(Supplied data)

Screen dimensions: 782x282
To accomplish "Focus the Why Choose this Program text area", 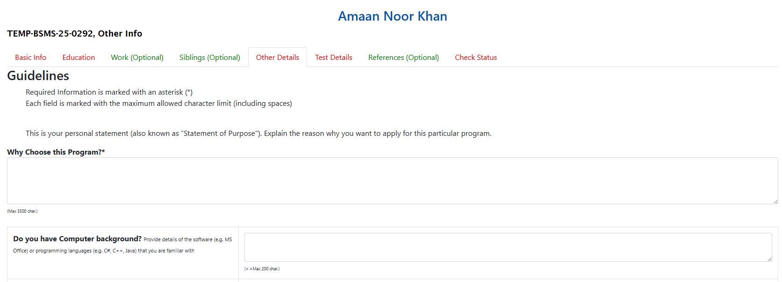I will pos(393,181).
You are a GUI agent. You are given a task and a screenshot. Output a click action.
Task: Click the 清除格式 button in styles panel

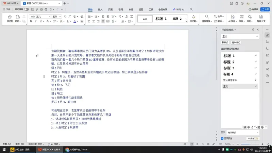236,43
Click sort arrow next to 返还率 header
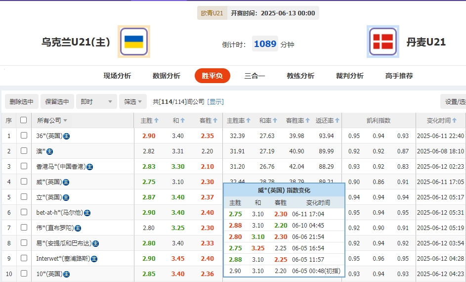 [337, 120]
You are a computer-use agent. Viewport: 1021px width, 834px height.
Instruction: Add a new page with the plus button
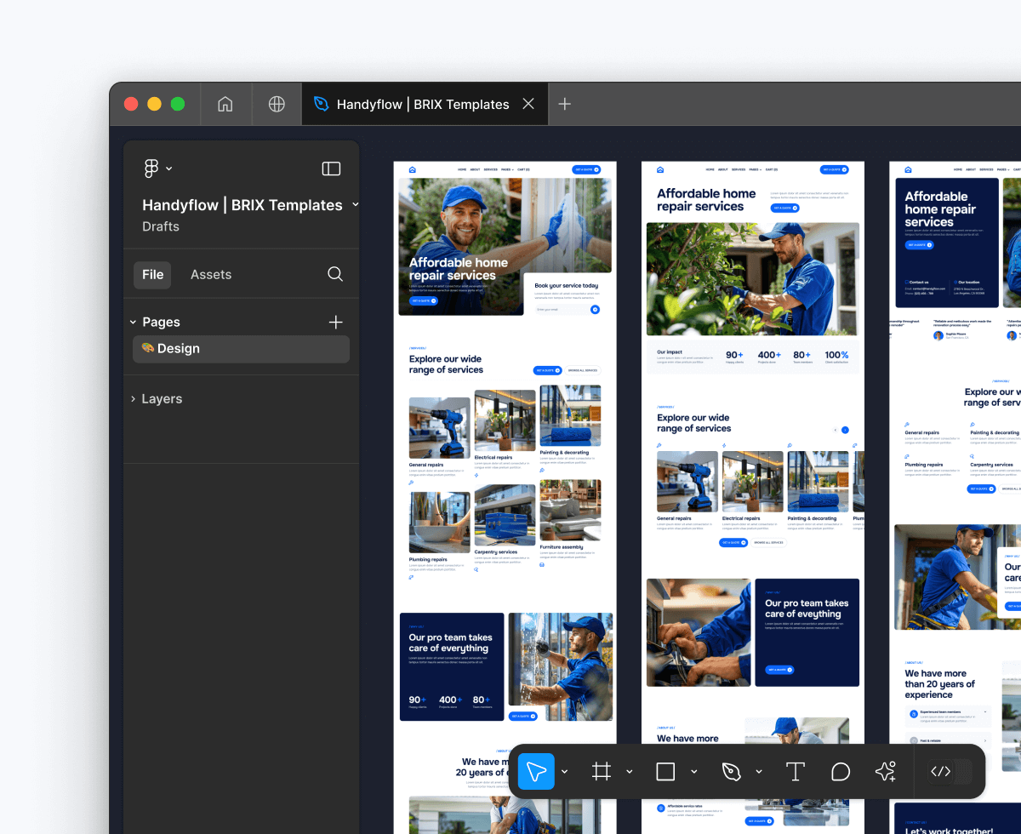tap(335, 322)
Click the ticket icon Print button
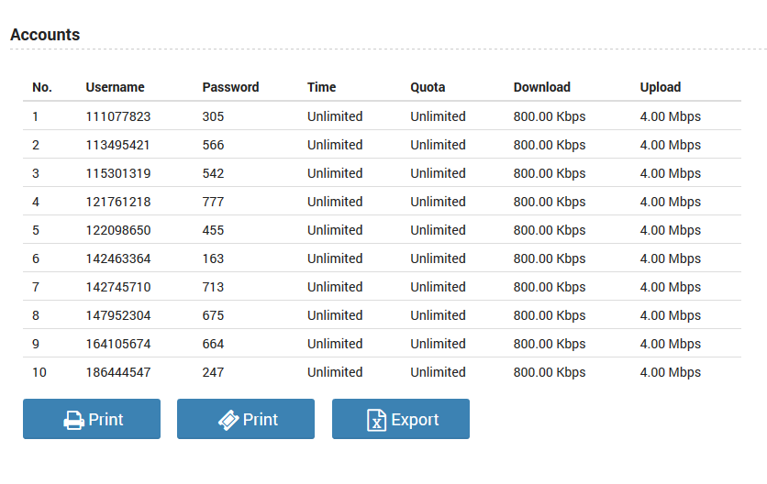Viewport: 767px width, 484px height. click(246, 419)
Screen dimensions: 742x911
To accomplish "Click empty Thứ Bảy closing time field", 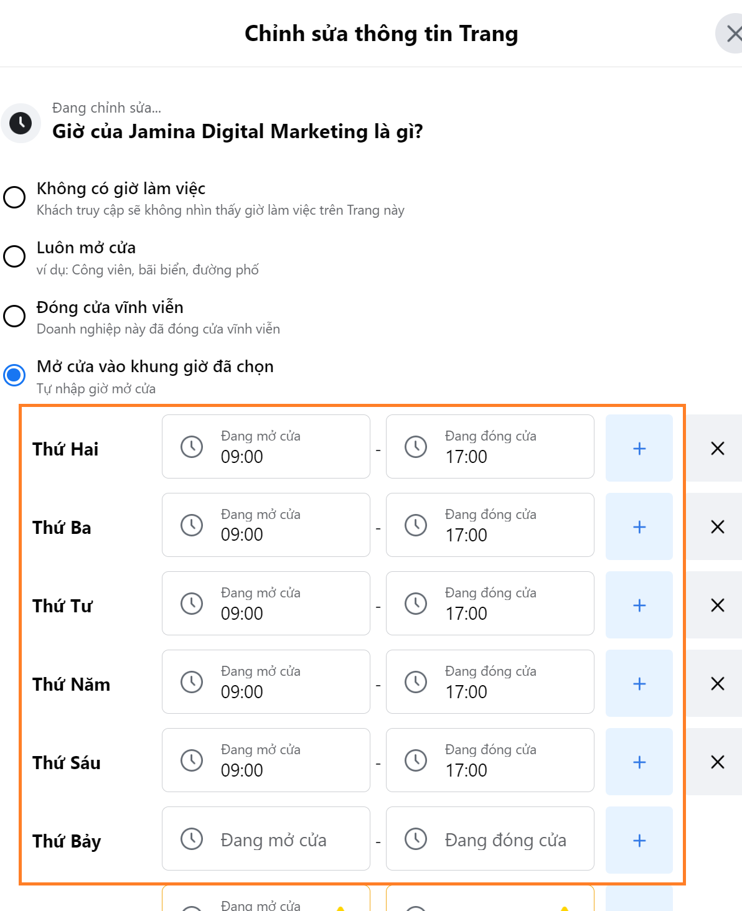I will pos(490,839).
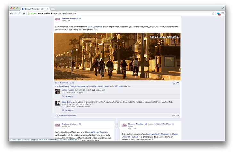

(End Supplied data)

What you will do
Only lines with the word "agent" are wanted; pull each of them from the records.

Response to this task
You are a GUI agent. You are given a task and a screenshot. Output a click action.
You are a computer-use agent. Viewport: 1021px width, 834px height.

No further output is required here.